Tribunal Administratif de Pau — Décision N° TA64-2201780

jeudi 8 septembre 2022

JuridictionTribunal Administratif de Pau
SectionTribunal Administratif de Pau
N° DossierTA64-2201780
TypeDécision
RecoursExcès de pouvoir
PublicationC
FormationReconduite à la frontière
Avocat requérantLEPLAT

Texte intégral

Vu la procédure suivante :

Par une requête et un mémoire enregistrés le 4 août 2022 et le 8 septembre 2022, M. B A, alors placé au centre de rétention administrative d'Hendaye, demande au tribunal dans le dernier état de ses écritures :

1°) de l'admettre à titre provisoire au bénéfice de l'aide juridictionnelle ;

2°) d'annuler l'arrêté du 3 août 2022 par lequel la préfète de la Gironde a décidé de le maintenir en rétention dans l'attente de l'examen de sa demande d'asile ;

3°) de mettre à la charge de l'Etat le versement à son conseil de la somme de 1500 euros sur le fondement des dispositions combinées de l'article L.761-1 du code de justice administrative et de l'article 37 alinéa 2 de la loi du 10 juillet 1991.

Il soutient que :

- il avait déjà explicitement manifesté son souhait de demande d'asile lors son audition en garde à vue, ainsi que devant le tribunal judiciaire de Bordeaux ;

- le droit d'asile est constitutionnel;

- sa demande ne peut être regardée comme ayant pour but de faire échec ou de retarder son éloignement ;

- si la Moldavie est considérée comme un pays d'origine sûr, les récents évènements viennent remettre en cause cette affirmation ;

-la décision attaquée est donc insuffisamment motivée et entachée d'une erreur d'appréciation ;

- la décision attaquée a été prise après sa demande d'asile ;

- le préfet n'a pas vérifié la réalité de ses dires sur la situation dans son pays d'origine.

Par un mémoire en défense, enregistré le 5 septembre 2022, la préfète de la Gironde, préfète de la région Nouvelle-Aquitaine conclut au rejet de la requête.
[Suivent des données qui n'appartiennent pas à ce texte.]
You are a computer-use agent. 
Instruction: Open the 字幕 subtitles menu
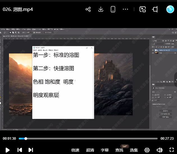pos(105,150)
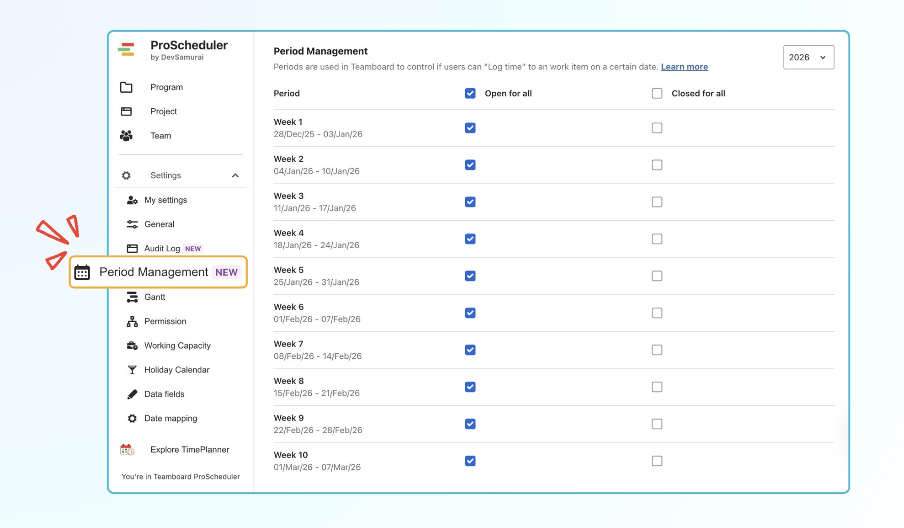This screenshot has width=904, height=528.
Task: Click the Gantt chart icon
Action: coord(132,297)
Elle soutient que les moyens soulevés par M. A ne sont pas fondés.

Vu :

-la décision du 10 août 2022 de l'Office français de protection des réfugiés et apatrides (OFPRA) rejetant la demande d'asile de M. A ;

-les autres pièces du dossier.

Vu :

- le code de l'entrée et du séjour des étrangers et du droit d'asile ;

- la loi n°91-647 du 10 juillet 1991 ;

- le code de justice administrative.

Les parties ont été régulièrement averties du jour de l'audience.

Ont été entendus, au cours de l'audience publique, tenue le 8 septembre 2022 à 10 heures, en présence de Mme Caloone, greffière d'audience :

- le rapport de Mme E,

- et les observations de Me Leplat, représentant M. A, présent assisté de Mme D , interprète en langue moldave qui maintient ses écritures en indiquant que sa demande d'asile est justifiée par les conséquences du conflit en Ukraine ; qu'elle a été faite très rapidement après sa levée d'écrou ; qu'en édictant la décision attaquée la préfète de la Gironde a méconnu la caractère suspensif de sa demande ; que cette décision est entachée d'une erreur manifeste d'appréciation, dès lors que l'assignation à résidence est la règle et qu'il justifie, par les pièces produites avant l'audience, de garanties de représentation ; qu'il convient enfin de rappeler qu'un routing était prévu alors que le recours était pendant devant la juridiction.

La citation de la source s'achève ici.